→ KERJAKAN BERIKUT INI
**a)** Dalam teks tentang adab, buku apa yang baru saja dibaca penulis?
**b)** Tolong kembalikan bagian teks tentang adab tanpa perubahan, dimulai dari "Dari ibu tersebut" dan berakhir pada "sebagian kelompok tertentu.".

→ TEKS YANG DIBERIKAN
┏━━

Banjir komentar dari masyarakat di media sosial mengacu kepada satu kata yakni " Adab". Penulis sering mendengar bahwa semakin tinggi pohon maka akan semakin banyak angin yang akan lewat. Menurut sudut pandang penulis dari kalimat tersebut bahwa gerak-gerik pemimpin sekecil apapun akan menjadi indikator atau legacy untuk ditiru oleh bawahannya. Penulis baru saja membaca buku berjudul "Adab Berpolitik" karya dari Imam Al Ghazali bahwa " dunia adalah sisa peninggalan kekuasaan orang-orang terdahulu yang pernah berkuasa. Mereka memang sudah berlalu dan lenyap, tetapi mereka tetap akan terus diingat oleh manusia. Setiap orang dikenang karena perilaku dan tindakannya."
Mungkin kejadian ini bisa menjadi bahan instropeksi sebagai manusia yang tak luput dari kesalahan. Sebagaimana penulis ingat ketika Sayyidina Zainal Abidin dicaci maki bahkan dihina oleh seseorang beliau malah justru bersyukur, mengapa ? Kata beliau karena orang yang mencaci maki atau menghina tersebut ternyata lebih mempergunakan sebagian waktunya untuk memikirkan diri kita, dan kita tanpa bersusah payah mencari kekurangan diri sendiri, melalui orang lain menujukkan hal tersebut agar kita meningkatkan kualitas diri. Syukur kedua adalah bahwa tanda Allah masih sayang dengan diri ini karena masih banyak ternyata aib yang ditutupi oleh Allah. Hanya sedikit saja yang disebutkan oleh pencaci maki tersebut.
Dari ibu tersebut penulis belajar bahwa kebenaran walau pahit namun suatu waktu pasti akan menemukan momentumnya. Penulis pun melihat bahwa orang yang memiliki keberanian untuk mengkritik itu adalah orang yang hebat, karena mereka siap dengan segala konsekuensi yang diterimanya dan tetap berpijak pada keyakinan kebenaran. Sebagaimana Umar bin Abdul Aziz yang tegas kepada setiap kebenaran sehingga pada zamannya keadilan merajalela namun sebagian orang tak suka dengan kebijakannya tersebut karena dianggap membatasi sebagian kelompok tertentu.

┗━━

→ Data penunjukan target
┏━━

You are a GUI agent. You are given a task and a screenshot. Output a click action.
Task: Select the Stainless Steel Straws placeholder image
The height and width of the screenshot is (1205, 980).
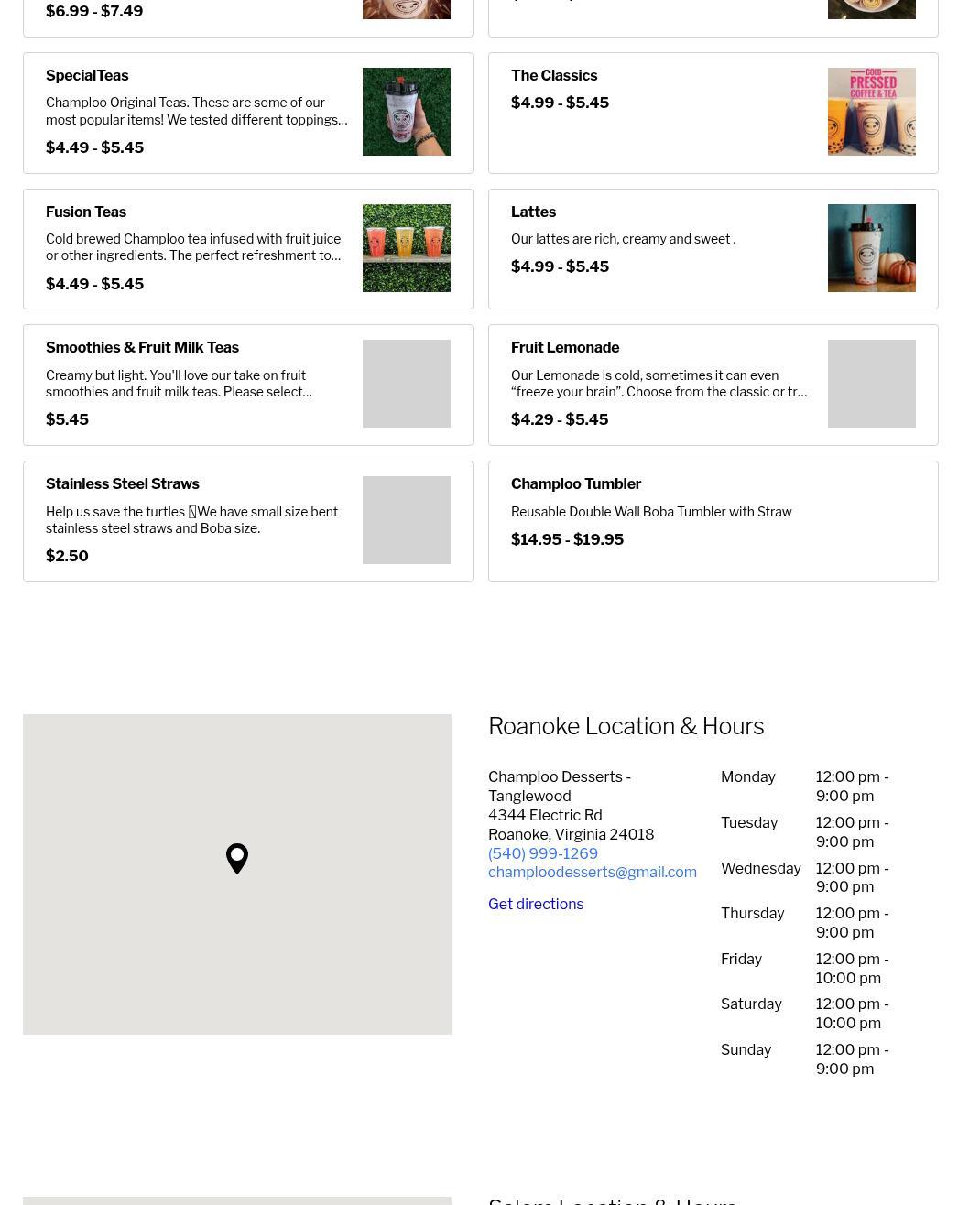pyautogui.click(x=406, y=520)
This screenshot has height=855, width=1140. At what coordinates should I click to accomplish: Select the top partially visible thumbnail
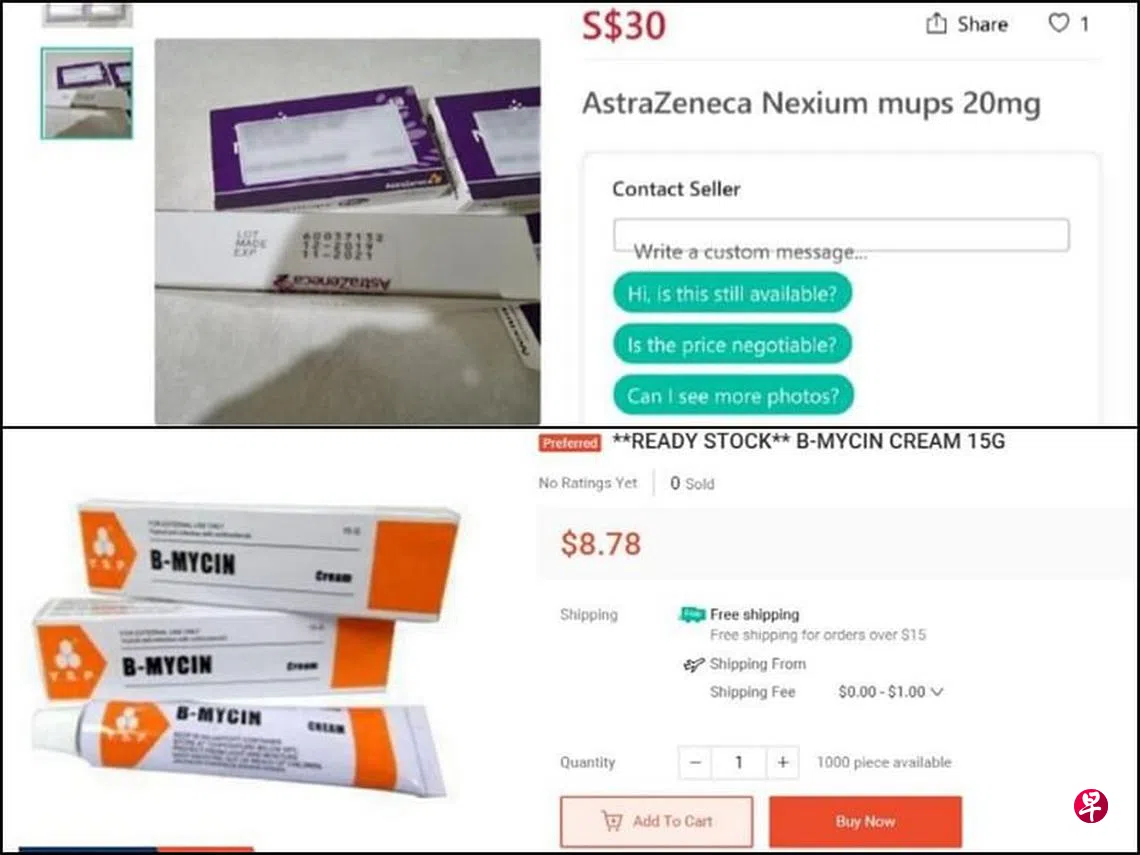tap(87, 14)
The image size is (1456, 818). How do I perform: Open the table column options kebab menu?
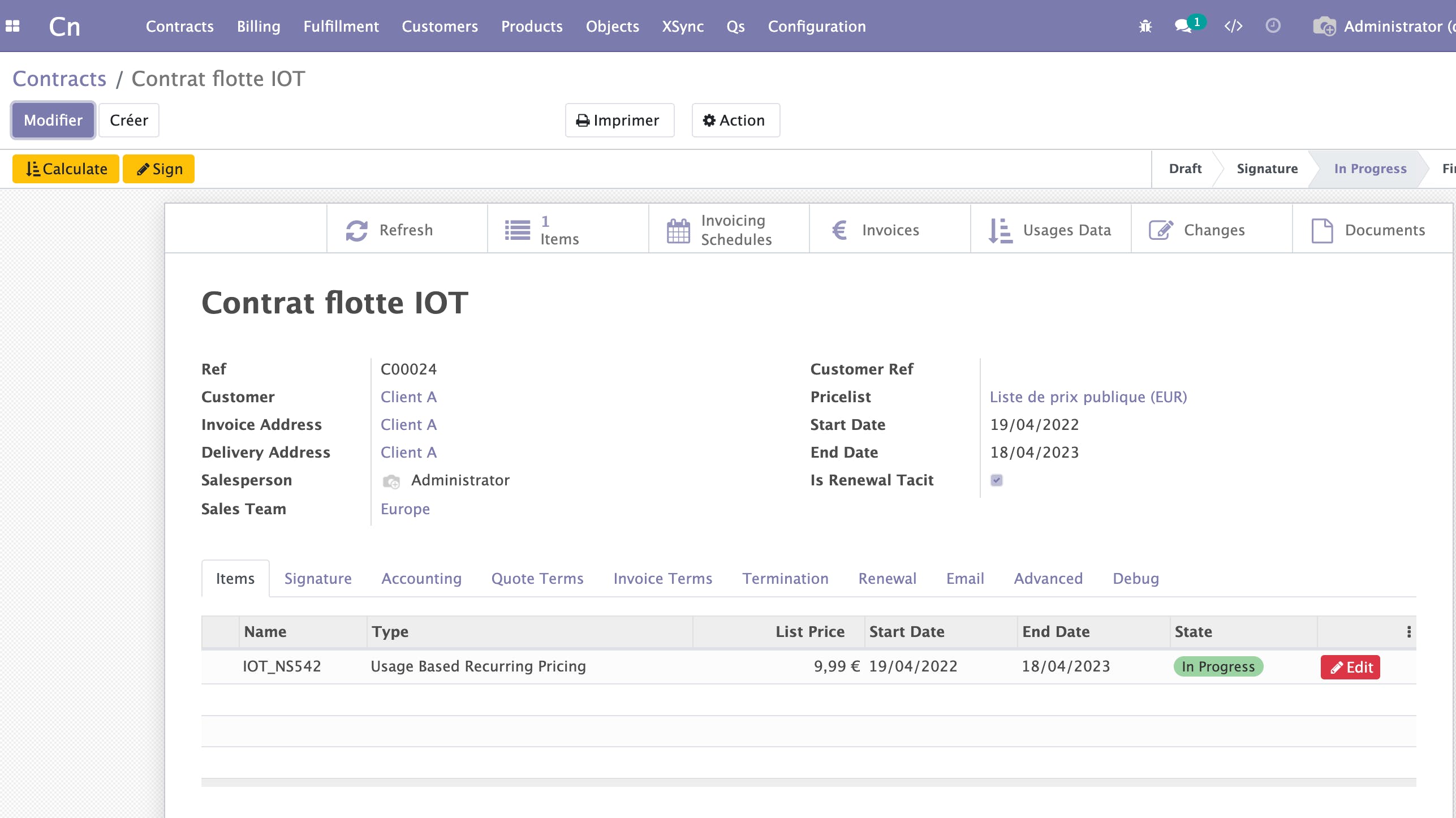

┗━━

→ DAFTAR JAWABAN
**a)** Buku "Adab Berpolitik" karya Imam Al Ghazali.

**b)**
Dari ibu tersebut penulis belajar bahwa kebenaran walau pahit namun suatu waktu pasti akan menemukan momentumnya. Penulis pun melihat bahwa orang yang memiliki keberanian untuk mengkritik itu adalah orang yang hebat, karena mereka siap dengan segala konsekuensi yang diterimanya dan tetap berpijak pada keyakinan kebenaran. Sebagaimana Umar bin Abdul Aziz yang tegas kepada setiap kebenaran sehingga pada zamannya keadilan merajalela namun sebagian orang tak suka dengan kebijakannya tersebut karena dianggap membatasi sebagian kelompok tertentu.